= TASK DIRECTIONS =
Reproduce verbatim the stretch of the financing and debt excerpt below from "bear interest at" through "on the Revolver.".

= SOURCE EXTRACT =
>>>

Net cash used in financing activities during the six months ended June 30, 2019
was $71.2 million. During this period, we made distributions to non-controlling
interest holders of $60.9 million and received cash related to ownership
transactions with consolidated affiliates of $1.2 million. Further, we made
repayments on our long-term debt of $422.8 million, which was offset by
borrowings of $438.9 million. In connection with the issuance of the 2027
Unsecured Notes and redemption of the existing 2021 Unsecured Notes, we paid
debt issuance costs of $8.8 million and paid a redemption premium of $17.8
million.
Debt
As of June 30, 2020, the carrying value of our total indebtedness was $2.686
billion, which includes unamortized fair value discount of $4.1 million and
unamortized deferred financing costs of $16.6 million.
Term Loan and Revolving Credit Facility
As of June 30, 2020, we had term loan borrowings with a carrying value of $1.547
billion, consisting of outstanding aggregate principal of $1.551 billion and
unamortized fair value discount of $4.1 million (the "Term Loan"). The Term Loan
matures on August 31, 2024. The Term Loan amortizes in equal quarterly
installments of 0.25% of the aggregate original principal amount of the Term
Loan.
We have a Revolver providing for revolving borrowings of up to $120.0 million.
The Revolver will mature on August 31, 2022. As of June 30, 2020, our
availability on the Revolver was $113.2 million (including outstanding letters
of credit of $6.8 million).
The Revolver may be utilized for working capital, capital expenditures and
general corporate purposes. Subject to certain conditions and requirements set
forth in the credit agreement, we may request one or more additional incremental
term loan facilities or one or more increases in the commitments on the
Revolver.
The Revolver and the Term Loan, together the "Senior Secured Credit Facilities"
bear interest at a rate per annum equal to (x) LIBOR plus a margin ranging from
3.00% to 3.25% per annum, depending on our first lien net leverage ratio or (y)
an alternate base rate (which will be the highest of (i) the prime rate, (ii)
0.5% per annum above the federal funds effective rate and (iii) one-month LIBOR
plus 1.00% per annum (solely with respect to the Term Loan, the alternate base
rate shall not be less than 2.00% per annum)) plus a margin ranging from 2.00%
to 2.25% per annum. In addition, we are required to pay a commitment fee of
0.50% per annum in respect of unused commitments on the Revolver.
On April 22, 2020, we entered into a second incremental term loan amendment,
which amended and supplemented the existing credit agreement, to provide for an
incremental borrowing of $120.0 million. The incremental amounts were fully
drawn on April 22, 2020, and are included in the term loan borrowings discussed
above.

<<<

= INFORMATION GIVEN =
>>>

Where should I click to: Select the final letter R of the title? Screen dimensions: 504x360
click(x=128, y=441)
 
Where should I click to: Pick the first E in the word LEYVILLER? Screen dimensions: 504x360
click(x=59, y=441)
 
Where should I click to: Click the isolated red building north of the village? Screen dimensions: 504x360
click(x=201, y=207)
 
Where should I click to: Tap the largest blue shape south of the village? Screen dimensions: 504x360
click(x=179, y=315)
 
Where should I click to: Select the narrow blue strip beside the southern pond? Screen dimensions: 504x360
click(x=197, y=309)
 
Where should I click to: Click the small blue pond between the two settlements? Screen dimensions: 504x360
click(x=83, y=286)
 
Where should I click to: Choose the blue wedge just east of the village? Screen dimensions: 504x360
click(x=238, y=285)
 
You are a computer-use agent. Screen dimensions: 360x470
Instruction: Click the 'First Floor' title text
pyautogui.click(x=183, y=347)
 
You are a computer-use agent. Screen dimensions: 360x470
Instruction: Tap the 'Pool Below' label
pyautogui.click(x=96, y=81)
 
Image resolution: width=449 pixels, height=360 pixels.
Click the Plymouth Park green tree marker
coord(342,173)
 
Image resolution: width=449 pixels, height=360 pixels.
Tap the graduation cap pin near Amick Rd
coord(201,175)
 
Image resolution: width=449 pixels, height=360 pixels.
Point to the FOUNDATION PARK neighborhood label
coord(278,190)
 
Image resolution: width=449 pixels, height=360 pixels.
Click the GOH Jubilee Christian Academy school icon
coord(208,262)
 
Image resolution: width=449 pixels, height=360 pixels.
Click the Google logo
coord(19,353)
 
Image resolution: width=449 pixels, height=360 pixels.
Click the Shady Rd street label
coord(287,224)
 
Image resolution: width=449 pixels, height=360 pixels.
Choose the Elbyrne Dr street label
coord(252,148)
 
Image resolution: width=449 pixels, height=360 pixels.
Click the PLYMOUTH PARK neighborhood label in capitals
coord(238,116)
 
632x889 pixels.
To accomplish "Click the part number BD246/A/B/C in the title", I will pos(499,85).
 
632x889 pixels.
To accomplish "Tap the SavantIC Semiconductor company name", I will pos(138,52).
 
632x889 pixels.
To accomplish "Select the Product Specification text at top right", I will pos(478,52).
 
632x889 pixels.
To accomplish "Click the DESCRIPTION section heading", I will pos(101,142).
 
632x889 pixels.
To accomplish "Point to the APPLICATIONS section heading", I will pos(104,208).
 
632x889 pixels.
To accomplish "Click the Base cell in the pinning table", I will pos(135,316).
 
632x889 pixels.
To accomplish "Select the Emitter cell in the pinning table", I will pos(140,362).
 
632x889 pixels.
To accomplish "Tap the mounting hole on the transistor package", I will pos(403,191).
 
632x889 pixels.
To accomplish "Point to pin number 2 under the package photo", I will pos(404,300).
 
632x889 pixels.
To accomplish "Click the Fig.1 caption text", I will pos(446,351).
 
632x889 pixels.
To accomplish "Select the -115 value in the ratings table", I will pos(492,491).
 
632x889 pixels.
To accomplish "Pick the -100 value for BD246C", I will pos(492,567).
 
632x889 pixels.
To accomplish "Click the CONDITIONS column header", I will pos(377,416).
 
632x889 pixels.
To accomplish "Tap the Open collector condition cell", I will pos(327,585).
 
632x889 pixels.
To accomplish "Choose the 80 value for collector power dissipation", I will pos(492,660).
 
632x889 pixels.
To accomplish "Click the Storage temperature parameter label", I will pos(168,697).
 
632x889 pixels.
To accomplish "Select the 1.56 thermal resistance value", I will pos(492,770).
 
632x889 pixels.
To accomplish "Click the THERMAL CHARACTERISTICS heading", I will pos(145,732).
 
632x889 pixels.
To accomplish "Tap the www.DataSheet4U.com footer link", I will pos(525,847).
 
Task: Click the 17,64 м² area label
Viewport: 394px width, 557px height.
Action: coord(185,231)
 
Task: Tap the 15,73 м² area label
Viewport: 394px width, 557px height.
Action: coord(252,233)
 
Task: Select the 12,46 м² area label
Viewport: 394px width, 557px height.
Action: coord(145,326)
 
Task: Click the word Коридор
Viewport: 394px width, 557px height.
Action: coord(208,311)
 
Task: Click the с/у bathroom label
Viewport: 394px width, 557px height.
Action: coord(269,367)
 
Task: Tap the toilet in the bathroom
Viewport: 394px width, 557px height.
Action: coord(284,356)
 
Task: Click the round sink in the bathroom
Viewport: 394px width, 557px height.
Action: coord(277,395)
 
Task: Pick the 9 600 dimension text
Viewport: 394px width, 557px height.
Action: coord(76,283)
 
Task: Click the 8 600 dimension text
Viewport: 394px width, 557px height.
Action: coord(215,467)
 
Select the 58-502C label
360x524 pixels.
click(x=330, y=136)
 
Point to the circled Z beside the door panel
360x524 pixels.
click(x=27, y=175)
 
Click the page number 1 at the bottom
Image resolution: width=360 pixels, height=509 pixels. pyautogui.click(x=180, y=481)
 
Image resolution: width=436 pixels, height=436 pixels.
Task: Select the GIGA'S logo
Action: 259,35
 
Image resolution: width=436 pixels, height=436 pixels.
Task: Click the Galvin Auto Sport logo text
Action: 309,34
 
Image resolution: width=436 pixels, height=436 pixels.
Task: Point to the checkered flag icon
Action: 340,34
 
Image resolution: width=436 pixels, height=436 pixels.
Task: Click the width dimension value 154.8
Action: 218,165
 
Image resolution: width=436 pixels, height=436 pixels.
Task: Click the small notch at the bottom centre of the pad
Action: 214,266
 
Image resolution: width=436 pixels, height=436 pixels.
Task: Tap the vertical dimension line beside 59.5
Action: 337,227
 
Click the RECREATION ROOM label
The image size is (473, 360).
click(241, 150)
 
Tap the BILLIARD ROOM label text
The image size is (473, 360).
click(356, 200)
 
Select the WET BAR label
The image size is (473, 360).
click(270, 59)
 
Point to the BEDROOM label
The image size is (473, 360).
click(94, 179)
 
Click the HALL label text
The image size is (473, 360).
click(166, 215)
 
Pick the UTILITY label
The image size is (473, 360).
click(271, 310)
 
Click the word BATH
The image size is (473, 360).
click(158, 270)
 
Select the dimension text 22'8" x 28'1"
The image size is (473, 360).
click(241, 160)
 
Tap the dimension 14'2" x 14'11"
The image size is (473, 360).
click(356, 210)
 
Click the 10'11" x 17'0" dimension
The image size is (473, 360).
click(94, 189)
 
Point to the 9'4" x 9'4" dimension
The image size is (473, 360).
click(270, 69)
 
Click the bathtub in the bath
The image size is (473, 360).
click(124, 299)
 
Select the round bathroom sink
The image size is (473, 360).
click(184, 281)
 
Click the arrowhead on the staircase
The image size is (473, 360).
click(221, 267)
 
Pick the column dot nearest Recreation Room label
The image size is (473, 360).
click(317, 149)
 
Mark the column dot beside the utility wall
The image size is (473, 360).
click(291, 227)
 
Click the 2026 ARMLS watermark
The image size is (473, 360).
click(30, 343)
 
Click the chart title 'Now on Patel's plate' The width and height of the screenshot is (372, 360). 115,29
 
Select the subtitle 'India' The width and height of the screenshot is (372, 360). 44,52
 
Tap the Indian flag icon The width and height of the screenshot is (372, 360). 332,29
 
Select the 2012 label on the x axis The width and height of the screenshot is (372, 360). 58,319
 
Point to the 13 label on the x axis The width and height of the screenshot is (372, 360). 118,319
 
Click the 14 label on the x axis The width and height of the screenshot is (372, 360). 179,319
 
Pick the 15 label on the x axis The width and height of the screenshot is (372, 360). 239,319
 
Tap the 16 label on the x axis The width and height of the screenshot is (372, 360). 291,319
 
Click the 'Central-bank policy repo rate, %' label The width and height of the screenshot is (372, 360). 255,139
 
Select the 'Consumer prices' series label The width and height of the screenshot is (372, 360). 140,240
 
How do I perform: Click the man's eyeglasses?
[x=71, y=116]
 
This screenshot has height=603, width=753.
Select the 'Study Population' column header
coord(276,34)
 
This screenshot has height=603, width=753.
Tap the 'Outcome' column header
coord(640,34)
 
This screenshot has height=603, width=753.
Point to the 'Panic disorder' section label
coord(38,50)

<<<

= RESULT OF THIS EXERCISE =
bear interest at a rate per annum equal to (x) LIBOR plus a margin ranging from
3.00% to 3.25% per annum, depending on our first lien net leverage ratio or (y)
an alternate base rate (which will be the highest of (i) the prime rate, (ii)
0.5% per annum above the federal funds effective rate and (iii) one-month LIBOR
plus 1.00% per annum (solely with respect to the Term Loan, the alternate base
rate shall not be less than 2.00% per annum)) plus a margin ranging from 2.00%
to 2.25% per annum. In addition, we are required to pay a commitment fee of
0.50% per annum in respect of unused commitments on the Revolver.